Probably the first of the name in America were Richard and John Stanford of Virginia in 1635 or shortly thereafter.  Of these, the second is believed by some family historians to have either settled in Maryland or to have had a son of the same name who settled there.  It is probable that this John was related to Thomas, Joseph, Charles, Samuel and William Stanford, all of whom were living in the county of Dorchester, Maryland, in the latter part of the seventeenth century.  John was the father by his wife Elizabeth of John, William, Elizabeth and Margaret.

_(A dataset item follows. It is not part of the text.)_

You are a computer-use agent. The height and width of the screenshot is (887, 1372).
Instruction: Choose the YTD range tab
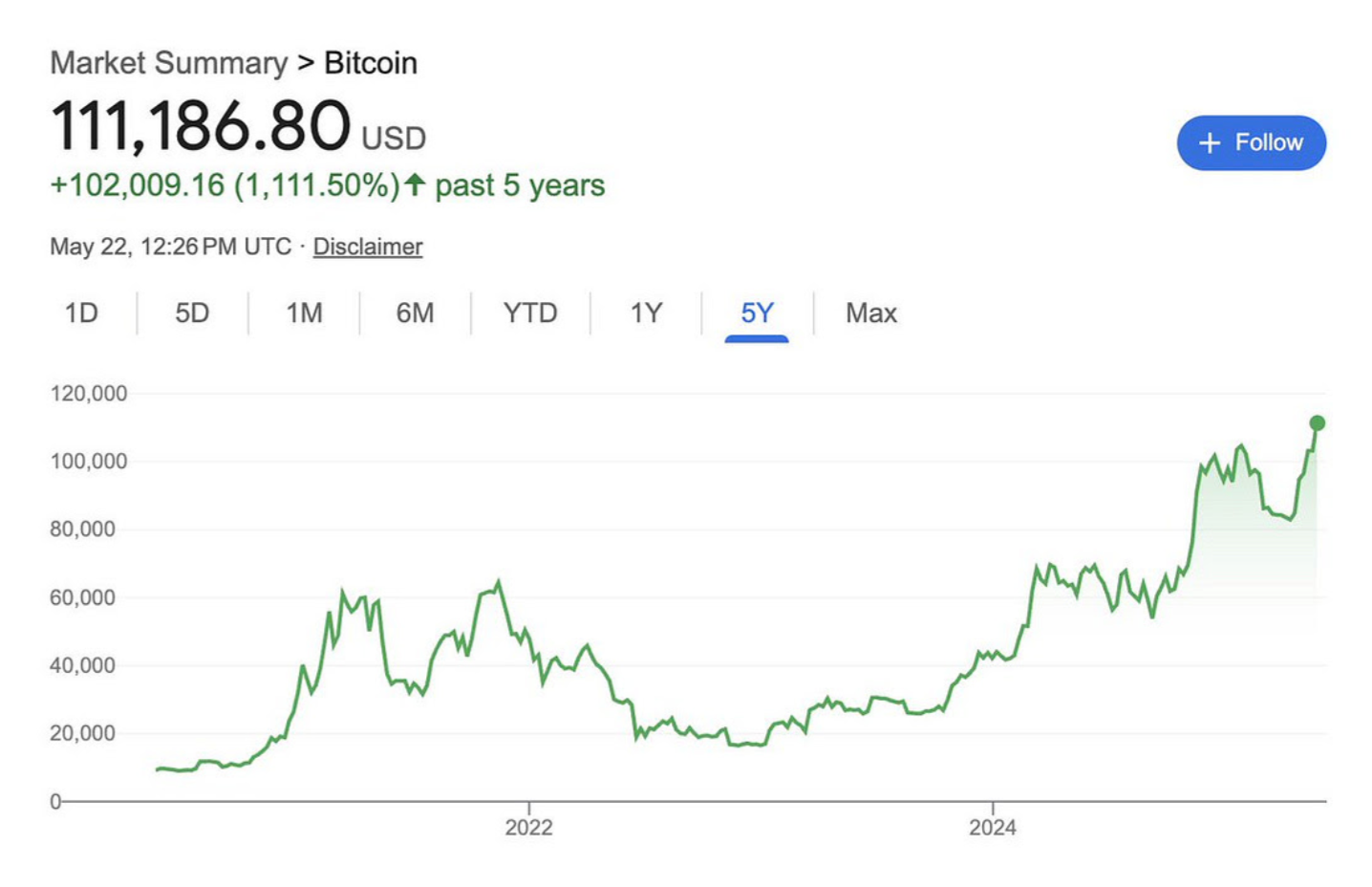click(x=529, y=314)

Among the early immigrants was Thomas Stanford of Concord, MA, in the year 1644.  He is believed to have moved to Maine about 1652 and may have been related to the Robert Stanford, who was at Falmouth Neck, ME at that time.  Of these, Robert was probably, the father of the Robert Stanford who was living at Marshfield, CT in 1680.  This last Robert was married in that year to the widow Mary Williamson, by whom he had, among others a son named Robert.

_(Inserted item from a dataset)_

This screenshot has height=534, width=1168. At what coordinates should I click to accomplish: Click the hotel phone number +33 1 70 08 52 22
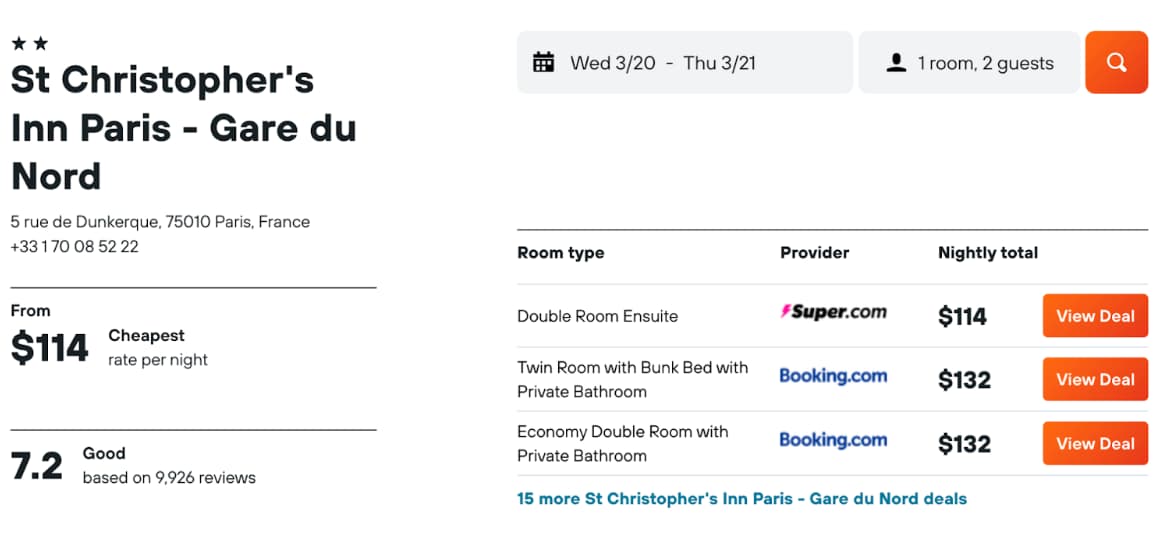(74, 247)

Another Thomas Stanford was living at Charlestown, MA, as early as 1680 and it is thought probable that he was the son of the last-mentioned Thomas, but this is not certain.  Thomas, of Charlestown married the widow Sarah (nee Couch) Jones and had issue by her, David, Richard, Rebecca, Elizabeth, Samuel and Martha.

Of these children, the eldest son David was married in 1712 to Lydia Morse, by whom he had, among others, a son named Caleb, who settled in New Hampshire.

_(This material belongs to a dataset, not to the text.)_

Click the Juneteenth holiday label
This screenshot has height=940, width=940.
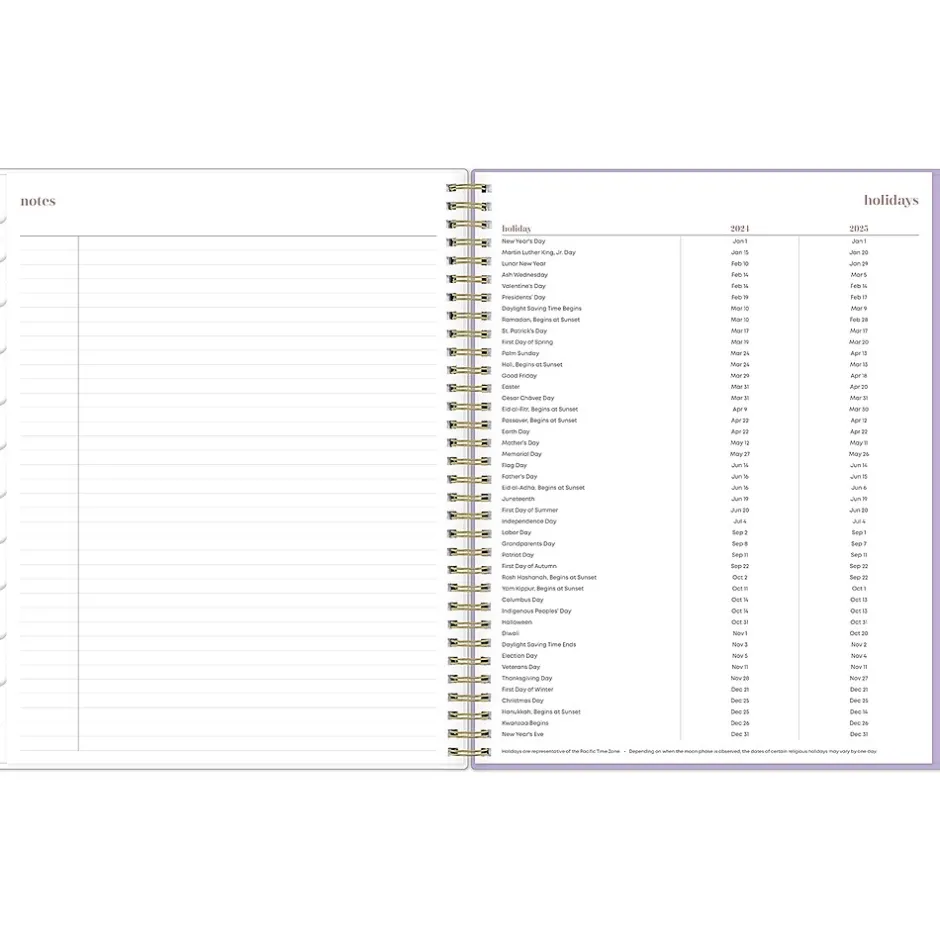coord(518,499)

John Stanford made his home at Ipswich, MA, sometime before 1680, in which year he was married to Margaret Harris.   It is thought highly probable that he left issue but no definite records of his family has ever been found.

Still another Thomas Stanford emigrated to America about 1684 and settled in Maryland.  No records, however, of his immediate family or descendants is in evidence.

The descendants of these various branches of the family in America have removed to many sections of the country and have made a worthy contribution to the furtherance of American civilization.  An active, strong-minded, and resourceful race, generous, kindly and sociable, the Stanfords have rendered humanitarian service to their fellow men in various fields of endeavor.

Among those of the name who fought in the War of the Revolution were Corporal Abner, Ebenezer, James, Jeremiah, John, Joseph, Joshua, Josiah, Josiah, JR., Moses, Oliver, Richard, Robert, Robert, JR, Thomas, and William Stanford of MA; James and Joseph Stanford, of NH; Daniel Stanford of CT; William Stanford of VA; John Stanford of NY; Abraham, Benjamin, Henry, Jacob and Robert Stanford of PA; and many more from the various other states of that period.

Thomas, John, William Robert, Richard, Samuel, David and Charles are some of the Christian names most favored by the family for its male progeny.

A few of the members of the family who have attained distinction in various parts of the world in more recent times are the following:

Leland Stanford (1824-1893), of New York, capitalist and philanthropist.

Jane Lathrop Stanford (1825-1905), of New York, philanthropist.

Sir Charles Villiers Stanford (1852-1924) of Dublin and London, English composer.

Alfred Boller Stanford (1852-1924) of New Jersey, New York and Connecticut, author.

Edward Valentine Stanford (b.1897), of Massachusetts and Pennsylvania, Roman Catholic priest, educator and college president.

Ernest Elwood Stanford (b. 1888) of Massachusetts and California, botanist and author.

Raymond Chandler Stanford (b. 1893) of Texas, lawyer.

One of the most ancient and probably the best known of the coat of arms of the Stanford family, which is sometimes found with slight variations in detail and coloring, is described as follows (Burke, General Armory, 1884): Arms. "Argent, three bars azure on a canton or, a fees, in chief three mascles sable."

Bibliography: Bardsley, English and Welsh Surnames, 1901; Savage, Genealogical Dictionary of New England, 1860; Stanford, Stanford Genealogy, 1906; Crapo, Some Comeoverers, 1912; The Americana, 1934; Burke, General Armory, 1884; Massachusetts Soldiers and Sailors of the Revolutionary War, 1906; Connecticut Men in the Revolution, 1889; Virginia Revolutionary Soldier, 1912; New York in the Revolution, 1887; and Pennsylvania Muster Roll, 1907.